The same distance, when it reaches the border, becomes harder. It is not only hidden in theater seats and magazine pages; it can also be built into dipping stations and waiting periods. Lines on a map mean nothing to ticks, cattle, or fruit flies. A tick will not stop in front of a border sign, and a cow will not change its hunger or its steps because of a line. Life’s movement was always part of the landscape. But once a border is placed into dynamic land as a static object, movement is renamed as risk.
After a cow crosses the line, it has not only changed location; it may also have changed names. It must be quarantined, must enter a dipping station, must wait sixty days. Water, chemical solution, fences, and forms work together, writing a line from the map into the animal’s body. The boundary is no longer only ink on a map; it becomes the medicinal smell on hair, breathing behind rails, a waiting period ticked in some box on a form. Ranchers say their cattle are American cattle, not Mexican tick-infested cows. In this way, the national border descends onto hair and parasites. This is no longer a question of sympathy, but the governance version of safe distance: an unbearable adjacency is broken into procedures; life that cannot stop is forced through a system of naming.
But I do not want to write all these procedures as conspiracy. Ticks spread disease, fruit flies destroy orchards, and quarantine sometimes really is protecting bodies and land. To see the dipping station only as violence would instead seem too light, as if risk were merely imagined. The more troublesome point is here: real risk does not automatically make classification innocent. The chemical solution may be necessary, and the name still has power; the waiting period may be effective, and the people and animals waiting are still placed in unequal positions. Safety is not a lie; safety is simply never pure.
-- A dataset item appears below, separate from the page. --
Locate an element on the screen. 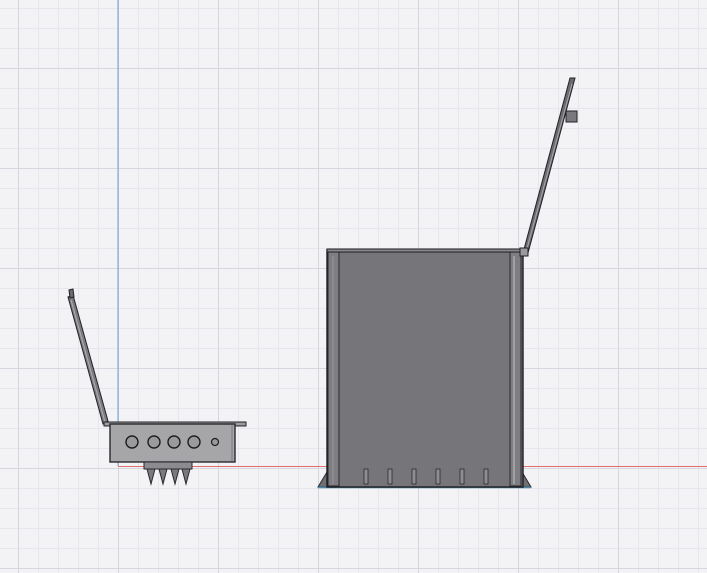  tall-lid-handle is located at coordinates (572, 116).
At this point, being just far enough away reveals two faces. It can protect the teller, so that she is not swallowed by the audience’s urgency; it can also protect the viewer, allowing him to fold the world into specimens on a page. The so-called “just enough” is not a stable position, but a relation that may slide at any moment. Chair backs and dipping stations both manufacture distance, only one reminds people not to cross the line, while the other rewrites adjacent lives as risk.
That I feel your pain does not mean I possess your pain. That I am moved by your story does not mean I have arrived at the truth on your behalf. More honest sympathy means admitting that one can only obtain that weaker copy, and not treating the copy as the original.
Fiordiligi’s aria continues. She stands in the light, singing shame until it is almost transparent. The horns sound briefly, and the audience in the dark does not move. No one rushes onto the stage, and no one bears the consequences for her. Everyone is still held by the backs of their seats, hands still resting on laps, holding a pain that is weaker, lighter, and can at any moment be put down.